The opinion of the court was delivered by: Gregory G. Hollows United States Magistrate Judge
FINDINGS AND RECOMMENDATIONS
This action was referred to the undersigned pursuant to Local Rule 302(c)(21). Presently pending before the court are three motions to dismiss, one motion filed by defendants Aurora Loan Services, LLC, Aurora Bank, FSB and Mortgage Electronic Registration Systems, Inc. on August 29, 2011, a second motion filed by defendant Placer Title Company on September 22, 2011, and a third motion filed by Homecomings Financial LLC on October 3, 2011. Plaintiff did not file an opposition to any of the three motions. All motions were taken under submission without oral argument. Having reviewed the motions, the court now issues the following findings and recommendations.
In the order requiring joint status report, filed July 22, 2011, plaintiff was advised of the requirement to obey federal and local rules, as well as orders of this court, and the possibility of dismissal for failure to do so. Defendants filed three separate motions to dismiss on August 29, 2011, September 22, 2011, and October 3, 2011, as well as notices rescheduling hearing dates on August 29, 2011 and October 3, 2011, to which plaintiff did not respond. By orders filed October 7, October 19 and November 3, 2011, the hearings on the motions were vacated due to plaintiff's failure to file oppositions.

....................

» EXERCISES:
a. In the court findings, on what date was the order requiring a joint status report filed?
b. Reproduce word for word the part of the court findings that begins at the words "The opinion of" and ends after the words "findings and recommendations.".

....................

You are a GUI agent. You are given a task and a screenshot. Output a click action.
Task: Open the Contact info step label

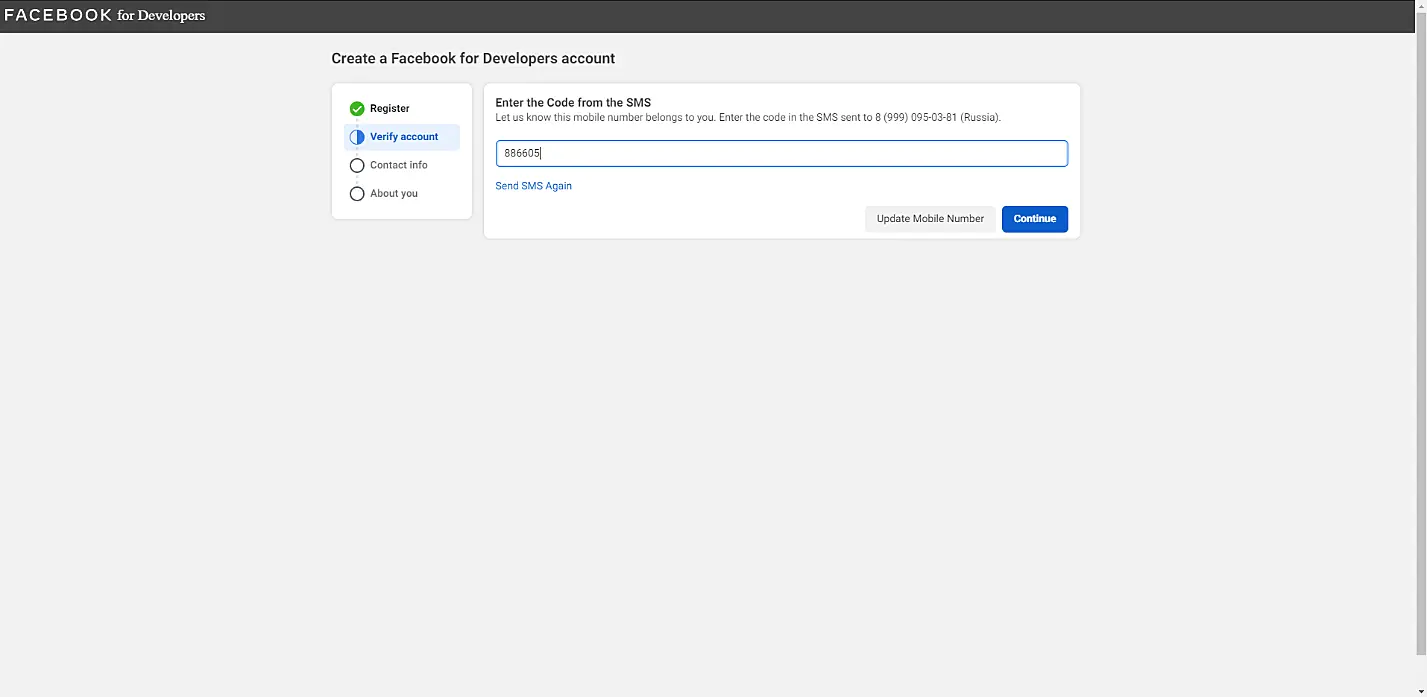coord(398,165)

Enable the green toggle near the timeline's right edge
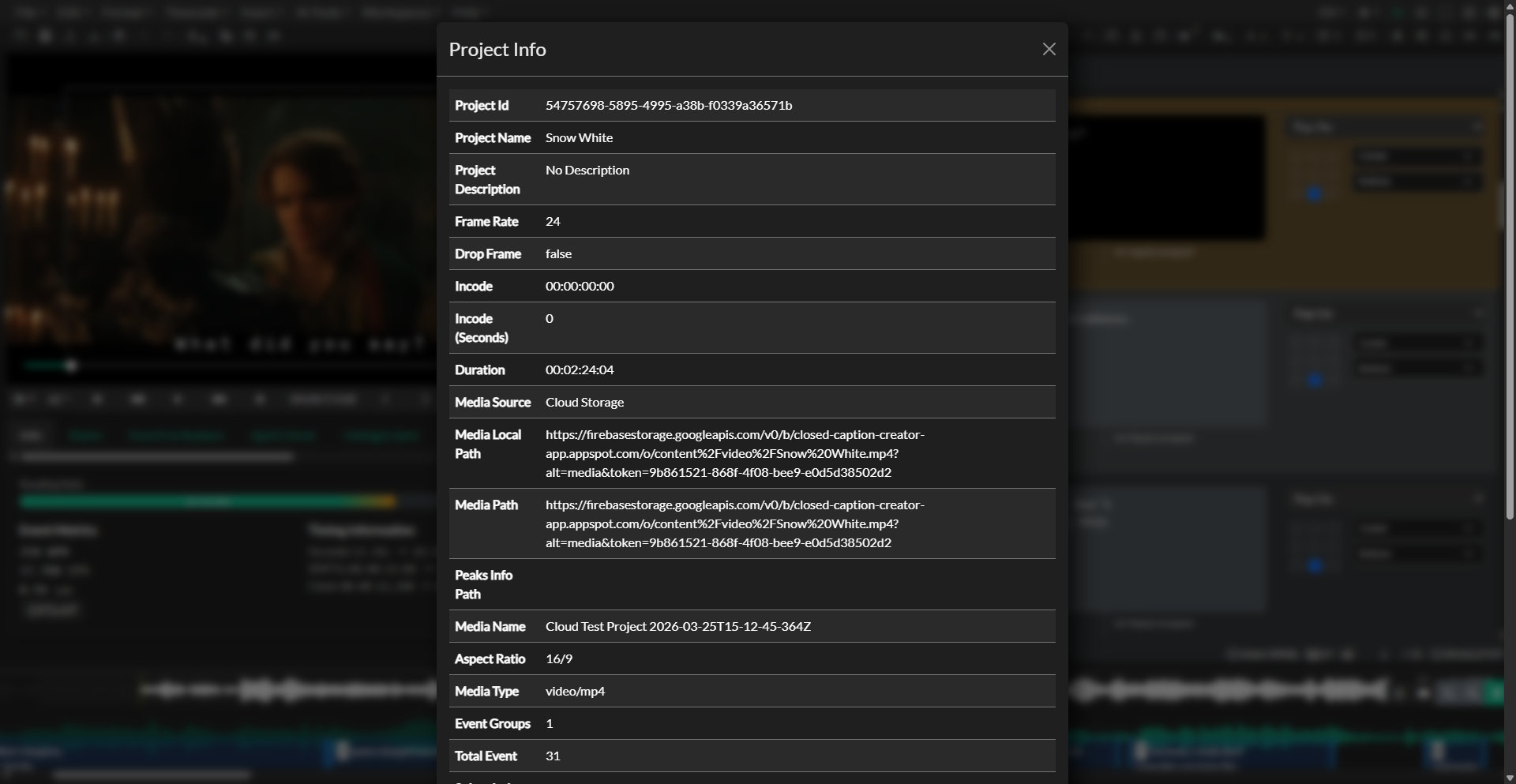point(1492,692)
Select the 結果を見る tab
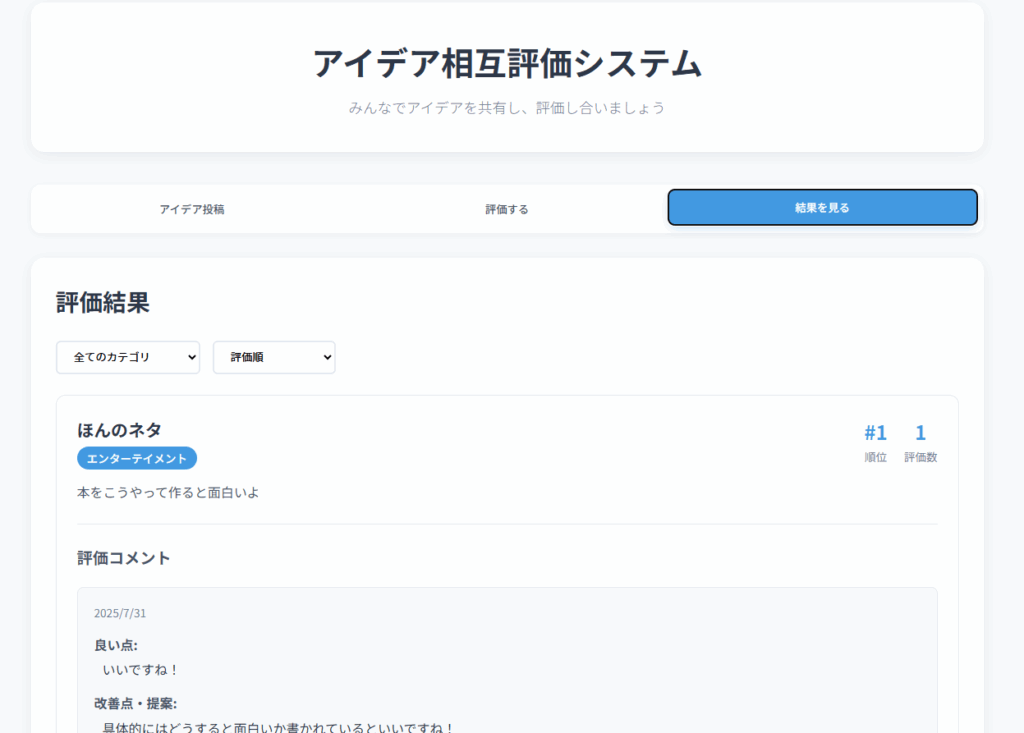 tap(822, 208)
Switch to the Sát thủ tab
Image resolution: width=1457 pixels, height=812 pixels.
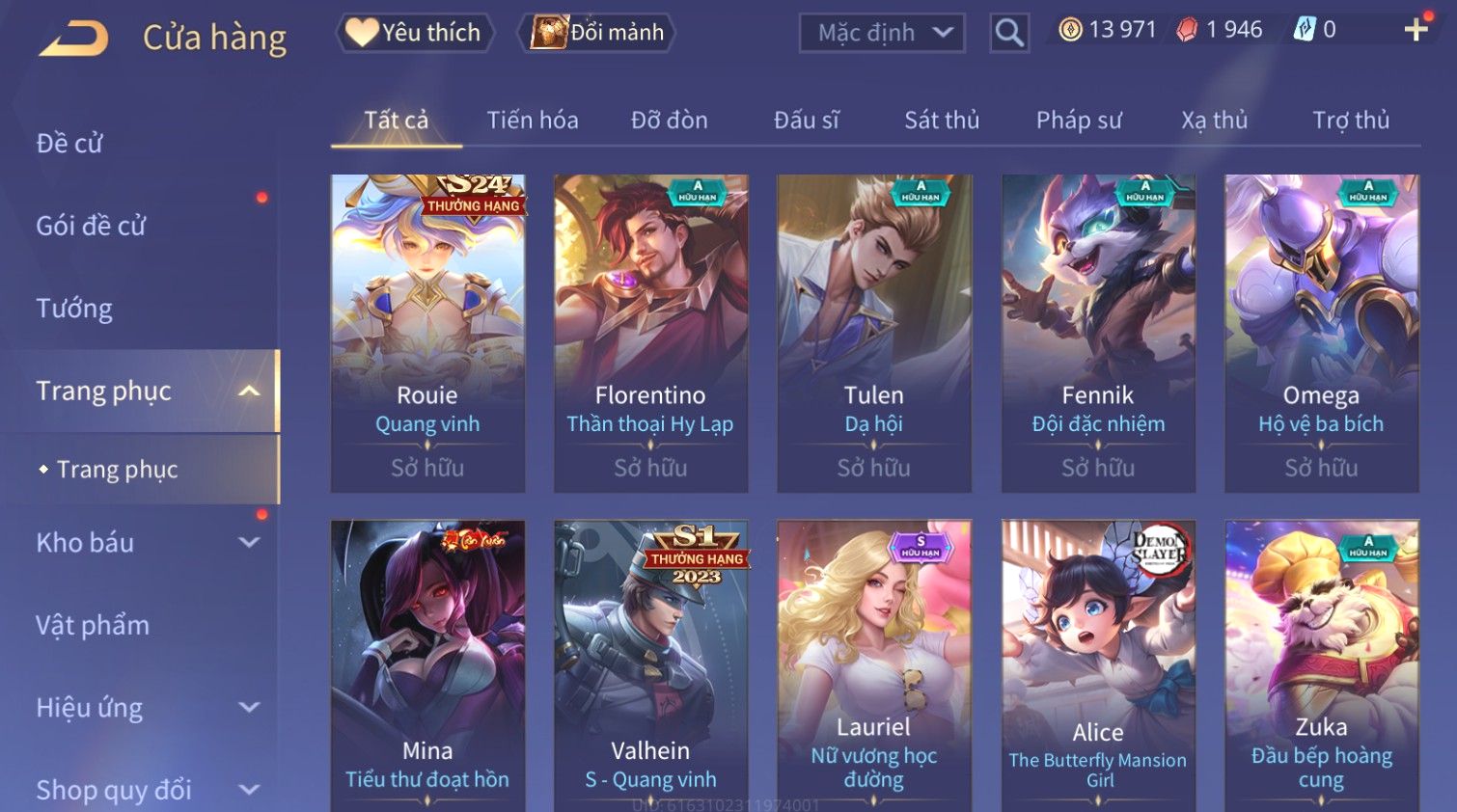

....................

» THE REPLIES:
a. July 22, 2011

b.
The opinion of the court was delivered by: Gregory G. Hollows United States Magistrate Judge
FINDINGS AND RECOMMENDATIONS
This action was referred to the undersigned pursuant to Local Rule 302(c)(21). Presently pending before the court are three motions to dismiss, one motion filed by defendants Aurora Loan Services, LLC, Aurora Bank, FSB and Mortgage Electronic Registration Systems, Inc. on August 29, 2011, a second motion filed by defendant Placer Title Company on September 22, 2011, and a third motion filed by Homecomings Financial LLC on October 3, 2011. Plaintiff did not file an opposition to any of the three motions. All motions were taken under submission without oral argument. Having reviewed the motions, the court now issues the following findings and recommendations.